Há sardinhas para escolher, mas antes disso vamos à água com o comunicador para tentar perceber a história do “produtor das histórias” que há 15 anos ouve nos estúdios da Antena 3 e fora deles. Colocámos ainda Fernando Alvim à beira do abismo e anotámos revelações de fobias e felicidade do também apresentador de TV… que escolheu não ver televisão.
23 Abril 2017, 11h00

Entretemo-nos durante 20 minutos a visitar os espaços do Hotel Evolution, na praça do Saldanha, enquanto aguardamos por Fernando Alvim, que está ligeiramente atrasado. Piscina e sauna vistas, decidimos rapidamente os melhores ângulos para tirar as fotografias, algo que, no entanto, viria a sofrer algumas alterações.

Um pedido de desculpas pelo atraso e um “não tem importância” encetam a interação – a pessoal –, que já havia começado por telefone na semana anterior. A propósito, Fernando Alvim sublinha uma convicção que muitas vezes refere: as entrevistas começam sempre antes de o gravador, microfone ou câmara de televisão estarem ligados. Esta não é exceção.
Ao telefone o comunicador tivera uma ideia (algo não raro na sua vida): fazer um “Sair com” em que as pessoas percebessem logo que era mentira. “O que era giro era fazermos isto num grande palácio… para dar a ideia de que sou muito rico… que obviamente não sou…”, sugere.

Gostámos da proposta, mas os palácios não são assim de tão fácil acesso como se possa julgar. Fomos tornando a hipótese mais verosímil e chegámos ao spa. Fernando Alvim gosta de spas. Nesse momento sublinhamos que íamos então para dentro de água com ele. Disse que sim. Mas, no dia marcado, apareceu sem fato de banho.

“Eu arranjo já uns calções”, diz Alvim, evocando o espírito tão português do desenrascanço. Prevenidos, tínhamos dois pares connosco. “Boa!”, comentou, enquanto pegava nuns para se mudar. Da sauna para a piscina, Fernando Alvim ainda sugere a passagem pelo banho turco. Desafiando o fotógrafo, várias são as fotografias que tentamos fazer com vapor pelo meio. Não é tarefa fácil, mas a tarefa parece aliciante. Começamos a transpirar. As ideias para fotografias vão surgindo à velocidade da luz. Na piscina, fora de água, no elevador, com e sem pernas assentes no chão.

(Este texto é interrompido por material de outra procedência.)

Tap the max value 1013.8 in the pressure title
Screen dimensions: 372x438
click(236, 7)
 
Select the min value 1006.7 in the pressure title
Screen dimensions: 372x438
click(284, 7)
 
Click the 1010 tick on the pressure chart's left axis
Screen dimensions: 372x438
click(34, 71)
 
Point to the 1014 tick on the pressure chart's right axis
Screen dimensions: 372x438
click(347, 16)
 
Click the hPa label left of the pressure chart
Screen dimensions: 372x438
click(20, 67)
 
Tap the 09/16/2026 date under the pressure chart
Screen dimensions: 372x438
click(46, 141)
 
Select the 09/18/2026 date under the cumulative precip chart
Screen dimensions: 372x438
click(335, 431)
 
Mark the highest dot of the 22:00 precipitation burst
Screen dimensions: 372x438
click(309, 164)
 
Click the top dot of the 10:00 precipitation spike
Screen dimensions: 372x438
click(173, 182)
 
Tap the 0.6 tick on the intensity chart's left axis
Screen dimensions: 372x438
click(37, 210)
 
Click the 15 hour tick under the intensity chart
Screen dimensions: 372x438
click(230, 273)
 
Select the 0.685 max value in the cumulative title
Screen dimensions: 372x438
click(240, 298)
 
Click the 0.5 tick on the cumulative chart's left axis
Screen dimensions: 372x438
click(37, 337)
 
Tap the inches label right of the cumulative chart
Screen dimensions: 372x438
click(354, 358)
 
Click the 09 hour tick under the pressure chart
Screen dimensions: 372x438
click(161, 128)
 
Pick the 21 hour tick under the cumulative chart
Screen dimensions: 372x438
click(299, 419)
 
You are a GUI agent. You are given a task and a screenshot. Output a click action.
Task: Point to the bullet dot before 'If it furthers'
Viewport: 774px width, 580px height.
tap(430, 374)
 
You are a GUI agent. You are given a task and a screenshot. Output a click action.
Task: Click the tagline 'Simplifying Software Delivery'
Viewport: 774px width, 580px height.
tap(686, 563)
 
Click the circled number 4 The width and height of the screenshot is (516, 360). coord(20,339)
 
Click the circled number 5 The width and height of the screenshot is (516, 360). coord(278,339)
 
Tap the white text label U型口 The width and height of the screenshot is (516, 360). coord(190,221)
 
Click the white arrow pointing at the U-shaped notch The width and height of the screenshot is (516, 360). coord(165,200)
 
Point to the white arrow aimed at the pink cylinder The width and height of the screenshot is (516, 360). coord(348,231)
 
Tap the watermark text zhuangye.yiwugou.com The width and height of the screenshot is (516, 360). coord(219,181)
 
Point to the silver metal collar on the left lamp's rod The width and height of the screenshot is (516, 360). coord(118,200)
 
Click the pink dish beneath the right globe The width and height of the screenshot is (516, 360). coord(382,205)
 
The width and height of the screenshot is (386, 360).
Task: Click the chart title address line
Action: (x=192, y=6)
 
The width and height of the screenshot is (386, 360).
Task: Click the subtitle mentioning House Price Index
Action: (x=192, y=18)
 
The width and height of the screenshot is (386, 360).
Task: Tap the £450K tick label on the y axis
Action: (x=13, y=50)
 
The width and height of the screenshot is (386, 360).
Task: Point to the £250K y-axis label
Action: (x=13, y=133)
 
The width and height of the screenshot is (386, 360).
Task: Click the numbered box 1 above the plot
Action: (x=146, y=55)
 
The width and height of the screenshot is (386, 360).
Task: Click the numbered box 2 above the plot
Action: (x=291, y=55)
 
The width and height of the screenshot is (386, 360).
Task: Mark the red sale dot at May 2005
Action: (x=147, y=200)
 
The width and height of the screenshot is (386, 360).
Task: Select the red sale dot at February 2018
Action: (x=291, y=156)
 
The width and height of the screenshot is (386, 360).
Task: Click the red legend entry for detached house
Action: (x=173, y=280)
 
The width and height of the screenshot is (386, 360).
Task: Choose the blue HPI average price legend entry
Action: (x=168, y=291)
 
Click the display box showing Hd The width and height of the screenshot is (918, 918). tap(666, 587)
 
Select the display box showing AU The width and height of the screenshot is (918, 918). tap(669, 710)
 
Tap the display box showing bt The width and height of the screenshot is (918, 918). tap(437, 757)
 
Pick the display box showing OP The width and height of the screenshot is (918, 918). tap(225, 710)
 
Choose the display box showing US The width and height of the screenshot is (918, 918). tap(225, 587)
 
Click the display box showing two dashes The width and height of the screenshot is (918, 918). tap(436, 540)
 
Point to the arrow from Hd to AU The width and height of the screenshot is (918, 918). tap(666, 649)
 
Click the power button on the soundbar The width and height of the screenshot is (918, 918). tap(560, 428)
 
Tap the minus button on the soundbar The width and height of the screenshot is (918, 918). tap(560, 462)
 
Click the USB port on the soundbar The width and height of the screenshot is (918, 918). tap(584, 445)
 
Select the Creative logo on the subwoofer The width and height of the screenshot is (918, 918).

Não era suposto Fernando Alvim estar ali àquela hora. Mal chegara comentou connosco que tinha de ir escolher sardinhas. Não percebemos muito bem a que se referia, mas também não demos muita importância a uma preocupação que viria a ser denominador comum durante a conversa. Até que surgiu a ideia (mais uma): “Epá, vocês podiam era vir comigo! É já ali, no S. Jorge… é que eu devia ir mesmo lá…” Minutos mais tarde estava o fotógrafo em cima da mota de Fernando Alvim.

Autor da “Prova Oral”, há 15 anos na Antena 3, com um programa de televisão no Canal Q e uma série de eventos a realizarem-se há muito tempo – “organizo um festival há 22 anos” –, Alvim gere tudo pessoalmente.  “Se assim não fosse, se tivesse uma assistente, por exemplo, não decidia a minha própria vida”, diz. “Faço questão de ser eu a contactar as pessoas que vou entrevistar para de imediato encurtar a distância”, conta, recuperando a razão por que as entrevistas começam antes de algo ou alguém estar a gravar.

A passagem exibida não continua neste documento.